Meu anjo, beijo, de coração!!!

Jorge disse...

Norma, Lindo Anjo!!

Infernet é bom né?
Uma colocação perfeita mesmo já que estamos nos prendendo demais nela.

Um grande abraço, com amor!!!

Marcia disse...

E faz sentido muitas coisas que ele diz. Inteligente e super bem humorado o texto, nos leva a pensar como estará o nosso mundo daqui a mais um século!
Seus textos sempre nos levam a reflexao, por isso gosto deste cantinho abencoado.
Saúde, paz, amor, luz e uma semana feliz para você!

Teresa Cristina disse...

Nossa o mundo daqui há 114 anos....
Ainda sábado vi uma madame lavando a calçada com mangueira...sem usar nem uma vassoura pra fazer esforço mesmo, fazendo da água vassoura....se fala tanto em cuidar do planeta, mas é tantas coisas absurdas q as pessoas ainda fazem, mas daí é pra se questionar mesmo como é q podem cuidar do planeta se nem mesmo de uma relação com a familia e amigos eles cuidam...cativar é amar, num é mesmo??
Que cada um tenha consciencia do q tem feito de si e td a sua volta....e Max retrata de forma bem humorada neste livro.
Ótimo post!
Bjss e boa semana pra ti^^

Jorge disse...

Marcia,
Que bom que gostas dos posts. E como sou admirador do Gehringer, resolvi postar este texto.

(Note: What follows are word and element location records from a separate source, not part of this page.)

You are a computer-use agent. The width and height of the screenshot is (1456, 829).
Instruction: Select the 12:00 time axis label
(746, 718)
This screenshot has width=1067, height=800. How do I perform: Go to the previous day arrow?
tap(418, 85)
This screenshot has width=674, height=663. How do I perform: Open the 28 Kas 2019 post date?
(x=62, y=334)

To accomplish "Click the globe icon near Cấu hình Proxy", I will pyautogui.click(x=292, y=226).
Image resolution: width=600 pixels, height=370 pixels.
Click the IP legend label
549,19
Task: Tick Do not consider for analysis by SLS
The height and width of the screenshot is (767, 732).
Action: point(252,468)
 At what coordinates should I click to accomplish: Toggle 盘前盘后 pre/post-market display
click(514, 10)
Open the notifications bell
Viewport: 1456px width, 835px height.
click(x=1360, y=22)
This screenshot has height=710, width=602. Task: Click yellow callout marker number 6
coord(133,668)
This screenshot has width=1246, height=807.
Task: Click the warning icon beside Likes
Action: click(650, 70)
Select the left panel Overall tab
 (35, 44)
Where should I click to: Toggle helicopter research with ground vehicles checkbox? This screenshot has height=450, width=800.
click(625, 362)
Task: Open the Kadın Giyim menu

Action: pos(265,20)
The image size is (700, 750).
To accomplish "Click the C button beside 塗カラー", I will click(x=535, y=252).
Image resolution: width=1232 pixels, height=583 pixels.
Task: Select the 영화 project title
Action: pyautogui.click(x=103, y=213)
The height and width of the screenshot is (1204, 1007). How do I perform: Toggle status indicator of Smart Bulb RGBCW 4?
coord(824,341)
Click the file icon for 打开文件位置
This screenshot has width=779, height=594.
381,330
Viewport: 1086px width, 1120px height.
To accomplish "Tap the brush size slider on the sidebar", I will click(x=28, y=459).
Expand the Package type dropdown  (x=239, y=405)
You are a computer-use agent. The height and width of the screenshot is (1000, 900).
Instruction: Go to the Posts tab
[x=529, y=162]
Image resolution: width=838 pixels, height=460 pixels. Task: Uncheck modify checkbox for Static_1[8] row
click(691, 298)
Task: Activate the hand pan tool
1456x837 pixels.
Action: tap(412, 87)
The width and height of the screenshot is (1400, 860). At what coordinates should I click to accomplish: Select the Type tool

Anjo, beijo e uma semana de luz!!!

Jorge disse...

Teresa,
ainda questionamos porque o mundo vai mal, porque a natureza esta furiosa. Com pessoas que nem respeitam o uso da água, que nem sabe do seu valor, é difícil mudar o mundo, não é mesmo?
E daqui a 100 anos? Vamos continuar existindo?

Anjo, beijos e uma semana de luz!!

Hana disse...

Querido amgo Jorge, estava já com saudade deste cantinho, por vezes com muito humor, como o de hoje, este post e maravilhoso e com um senso de humor diguino do grande Jorge, eu vou comprar o livro que indicou, que horas eu vou ler não sei, mas dou um jeito, me parece uma leitura expendida.Acabei de ler um livro fantastico Jorge depois te passo o nome, ´vc vai adorar, é de um psicologo americano, ele escreve com tanto humor que vc aprende e le sem preceber, um grande abraço meu doce amigo.
com carinho
Hana

Jorge disse...

Hana, minha amiga do Oriente

Sua visita, Hana é que ilumina este cantinho.
E obrigado sempre pelo seu carinho.
Aguardo o nome do livro que leu e gostou.